Por que Janot pede a prisão de alguns políticos e de outros não?
Ao pedir a prisão
por obstrução de Justiça de Renan, Jucá, Sarney e Eduardo Cunha e poupar Dilma,
Mercadante, Lula e Cardozo, que cometeram o mesmo crime, o procurador-geral da
República Rodrigo Janot demonstra parcialidade, provoca reações no Congresso, no
STF e coloca em risco a própria Lava Jato
NO
ALVO Cunha, Sarney, Jucá e Renan (da esq.à dir.) podem ser presos por obstruir
a Justiça
SÉRGIO PARDELLAS
10.06.16
- 19h30 - Atualizado em 10.06.16 - 20h20
PROTEGIDOS Dilma, Cardozo, Lula e Mercadante (da esq. à dir.)

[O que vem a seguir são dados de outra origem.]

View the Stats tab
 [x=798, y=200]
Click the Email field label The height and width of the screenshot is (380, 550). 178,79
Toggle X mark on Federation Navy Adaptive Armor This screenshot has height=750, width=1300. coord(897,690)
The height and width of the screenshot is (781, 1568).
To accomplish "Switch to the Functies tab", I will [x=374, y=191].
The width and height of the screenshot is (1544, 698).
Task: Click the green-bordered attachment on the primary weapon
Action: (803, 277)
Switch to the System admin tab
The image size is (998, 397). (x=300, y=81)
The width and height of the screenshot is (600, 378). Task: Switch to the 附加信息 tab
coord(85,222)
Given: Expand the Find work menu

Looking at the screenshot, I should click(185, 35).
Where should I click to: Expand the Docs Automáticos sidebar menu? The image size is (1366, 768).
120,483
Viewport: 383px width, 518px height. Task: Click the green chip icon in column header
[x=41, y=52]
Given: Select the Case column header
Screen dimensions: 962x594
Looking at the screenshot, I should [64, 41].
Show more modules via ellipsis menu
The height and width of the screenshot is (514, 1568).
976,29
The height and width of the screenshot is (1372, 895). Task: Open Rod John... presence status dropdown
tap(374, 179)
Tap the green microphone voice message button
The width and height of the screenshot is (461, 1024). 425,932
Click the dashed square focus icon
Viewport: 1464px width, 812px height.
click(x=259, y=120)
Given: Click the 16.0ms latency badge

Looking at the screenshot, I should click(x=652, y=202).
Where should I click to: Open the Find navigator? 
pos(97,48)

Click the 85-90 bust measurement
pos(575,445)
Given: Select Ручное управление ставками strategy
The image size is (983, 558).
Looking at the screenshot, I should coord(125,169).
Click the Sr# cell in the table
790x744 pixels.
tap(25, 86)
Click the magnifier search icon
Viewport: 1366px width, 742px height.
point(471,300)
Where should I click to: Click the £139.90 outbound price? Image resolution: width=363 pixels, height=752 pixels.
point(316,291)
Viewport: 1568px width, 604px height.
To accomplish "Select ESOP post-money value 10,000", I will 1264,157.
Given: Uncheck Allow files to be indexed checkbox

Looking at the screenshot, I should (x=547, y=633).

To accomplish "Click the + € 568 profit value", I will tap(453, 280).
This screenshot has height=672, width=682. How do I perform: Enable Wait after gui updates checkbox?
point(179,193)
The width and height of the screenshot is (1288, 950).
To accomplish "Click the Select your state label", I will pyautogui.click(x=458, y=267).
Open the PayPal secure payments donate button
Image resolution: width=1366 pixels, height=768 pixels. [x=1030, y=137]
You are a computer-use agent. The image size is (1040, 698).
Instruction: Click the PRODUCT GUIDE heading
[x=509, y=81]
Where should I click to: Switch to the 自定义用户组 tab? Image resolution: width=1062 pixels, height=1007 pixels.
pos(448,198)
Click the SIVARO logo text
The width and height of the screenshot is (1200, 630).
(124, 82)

não foram sequer denunciados por Janot
Uma escultura em granito adorna a
entrada por onde atravessam todos os dias os ministros do Supremo Tribunal
Federal. A estátua caracteriza Têmis, uma das deusas da Justiça na mitologia
grega. Como símbolo da imparcialidade, exibe os olhos vendados para significar
decisões tomadas às cegas, ou seja, sem fazer qualquer distinção entre as
partes nem privilegiar um lado em detrimento do outro a partir de ideologias,
paixões ou interesses pessoais. Na última semana, não fosse matéria inanimada,
a venda teria escorregado como manteiga do rosto de Têmis. O responsável por
submeter a retina da Justiça a situações constrangedoras, das quais ela deveria
estar sempre e a qualquer tempo blindada, é o procurador-geral da República,
Rodrigo Janot. Ao pedir a prisão por obstrução de Justiça de Renan Calheiros,
Romero Jucá, José Sarney e Eduardo Cunha, todos do PMDB, e poupar pelo mesmo
crime Dilma Rousseff, Lula, José Eduardo Cardozo e Aloizio Mercadante, do PT,
Janot, chefe do Ministério Público, um órgão auxiliar da Justiça, mandou às
favas o princípio da isonomia o qual deveria perseguir cegamente. Na régua
elástica do procurador-geral, os rigores da lei válidos para os peemedebistas
contrastam com a condescendência dispensada no tratamento a políticos do PT.
(Crédito: Lula
Marques/Folhapress, PODER)
Senão vejamos. Resta evidente, após
dois anos de Lava Jato, que um partido, o PT, – único detentor de caneta, verba
e tinta para sacrificar a maior estatal do País em troca de propinas e dinheiro
ilegal para campanhas – , comandou o Petrolão. Os tesoureiros e principais
dirigentes petistas são os engenheiros e os motores da complexa engrenagem da
corrupção na Petrobras. Também estrelados integrantes do petismo, entre os
quais a própria mandatária afastada do País, Lula e dois ex-ministros de
Estado, Aloizio Mercadante e José Eduardo Cardozo, foram flagrados em áudios
incontestáveis em inequívocas maquinações contra a Justiça e as investigações
da Lava Jato. A despeito da ululante constatação, não são do PT e sim do PMDB
os políticos mais encrencados até agora por Janot.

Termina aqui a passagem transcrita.